CSV mappers: The CSV mapper is a tailored functionality to facilitate the import of data stored in CSV files. For more in-depth information on using CSV mappers, refer to the CSV Mappers documentation page.

Manual import connectors

Usage

Locations

Both mechanisms can be employed wherever file uploads are possible. This includes the "Data" tabs of all entities and the dedicated panel named "Data import and analyst workbenches" located in the top right-hand corner (database logo with a small gear). Importing files from these two locations is not entirely equal; refer to the "Relationship handling from entity's Data tab" section below for details on this matter.

Entity identification process

For ImportDocument connector, the identification process involves searching for existing entities in the platform and scanning the document for relevant information. In additions, the connector use regular expressions (regex) to detect IP addresses and domains within the document.

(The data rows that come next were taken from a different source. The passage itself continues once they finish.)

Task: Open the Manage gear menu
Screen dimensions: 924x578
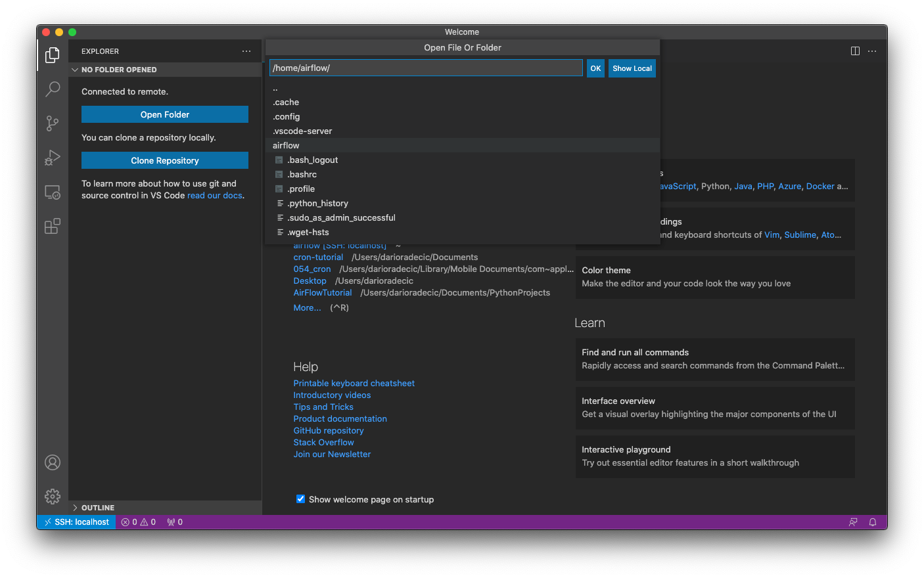Action: click(x=53, y=497)
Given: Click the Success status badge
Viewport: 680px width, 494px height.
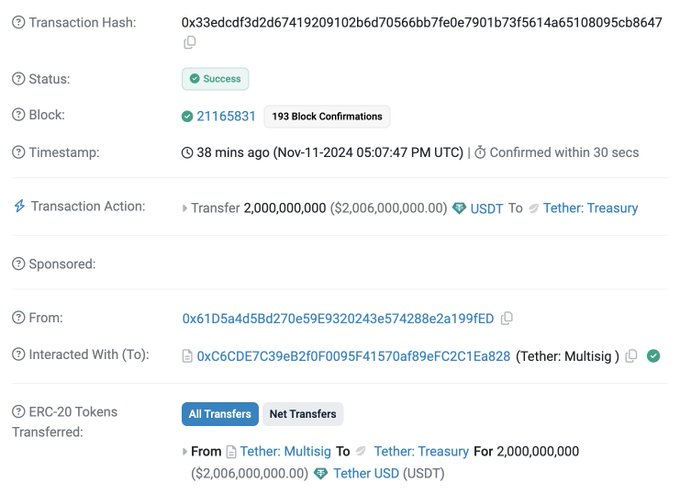Looking at the screenshot, I should [x=215, y=79].
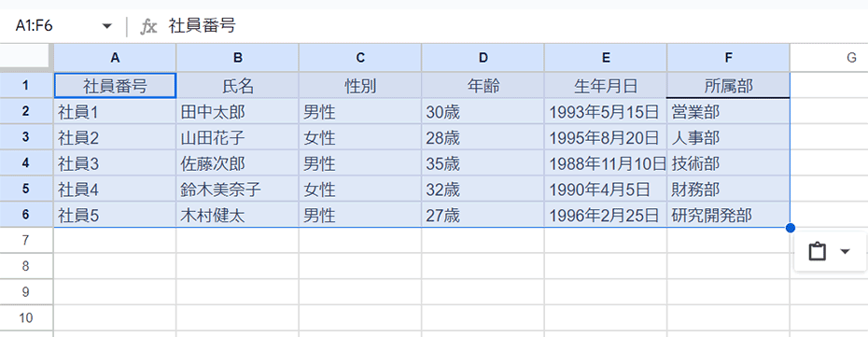Click the formula bar text 社員番号
Screen dimensions: 868x337
click(x=203, y=25)
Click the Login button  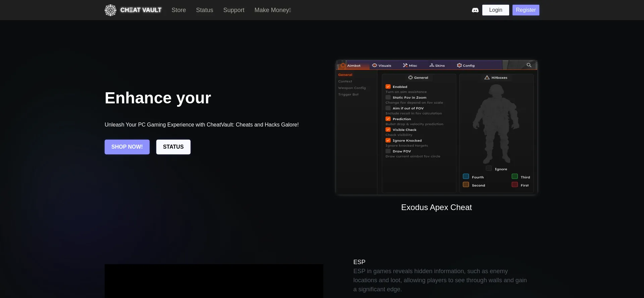(x=495, y=10)
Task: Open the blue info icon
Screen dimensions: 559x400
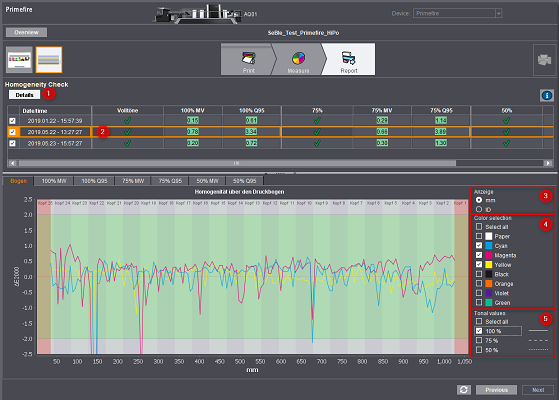Action: (x=547, y=96)
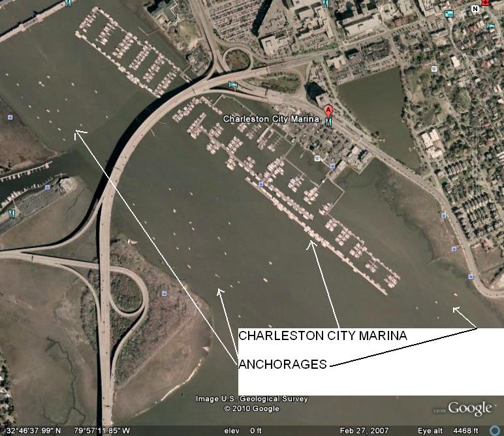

As for the ImportFileStix connector and the CSV mappers, there is no identification mechanism. The imported data will be, respectively, the data defined in the STIX bundle or according to the configuration of the CSV mapper used.

Workflow overview

  1. Upload file: Navigate to the desired location, such as the "Data" tabs of an entity or the "Data import and analyst workbenches" panel. Then, upload the file containing the relevant data by clicking on the small cloud with the arrow inside next to "Uploaded files".
  2. Entity identification: For a CSV file, select the connector and CSV mapper to be used by clicking on the icon with an upward arrow in a circle. If it's not a CSV file, the connector will launch automatically. Then, the file import connectors or CSV mappers will identify entities within the uploaded document.
  3. Workbench review and validation: Entities identified by connectors are not immediately integrated into the platform's knowledge base. Instead, they are thoughtfully placed in a workbench, awaiting review and validation by an analyst. Workbenches function as draft spaces, ensuring that no data is officially entered into the platform until the workbench has undergone the necessary validation process. For more information on workbenches, refer to the Analyst workbench documentation page.

Review workbenches

Import connectors may introduce errors in identifying object types or add "unknown" entities. Workbenches were established with the intent of reviewing the output of connectors before validation. Therefore, it is crucial to be vigilant when examining the workbench to prevent the import of incorrect data into the platform.

Global import panel

Additional information

No workbench for CSV mapper

It's essential to note that CSV mappers operate differently from other import mechanisms. Unlike connectors, CSV mappers do not generate workbenches. Instead, the data identified by CSV mappers is imported directly into the platform without an intermediary workbench stage.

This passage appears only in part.